Hypoxia Enhances [ 3 H]Noradrenaline Release Evoked by Nicotinic Receptor Activation from the Human Neuroblastoma SH‐SY5Y

We have used the human sympathetic neuronal line SH‐SY5Y to investigate the effects of hypoxia on noradrenaline (NA) release evoked by either raised [K + ] o (100 m M ) or the nicotinic acetylcholine receptor (nAChR) agonist dimethylphenylpiperazinium iodide (DMPP). NA release was monitored by loading cells with [ 3 H]NA and collecting effluent fractions from perfused cells kept in a sealed perifusion chamber. Cells were challenged twice with either stimulus and release was expressed as that evoked by the second challenge as a fraction of that evoked by the first.
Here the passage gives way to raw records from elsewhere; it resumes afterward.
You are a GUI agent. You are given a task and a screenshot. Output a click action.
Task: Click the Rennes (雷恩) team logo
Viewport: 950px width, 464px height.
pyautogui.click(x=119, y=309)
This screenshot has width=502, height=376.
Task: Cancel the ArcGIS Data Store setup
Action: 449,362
K + ‐evoked release was unaffected by hypoxia (P o 2 ≅ 30–38 mm Hg), but release evoked by DMPP was significantly increased. For both stimuli, replacement of Ca 2+ o with 1 m M EGTA abolished NA release. K + ‐evoked release was also dramatically reduced in the presence of 200 µ M Cd 2+ to block voltage‐gated Ca 2+ channels, but DMPP‐evoked release was less affected. In hypoxia, DMPP‐evoked Cd 2+ ‐resistant NA release was dramatically increased. Our findings indicate that hypoxia increases NA release evoked from SH‐SY5Y cells in response to nAChR activation by increasing Ca 2+ influx through the nAChR pore, or by activating an unidentified Cd 2+ ‐resistant Ca 2+ ‐influx pathway. As acetylcholine is the endogenous transmitter at sympathetic ganglia, these findings may have important implications for sympathetic activity under hypoxic conditions.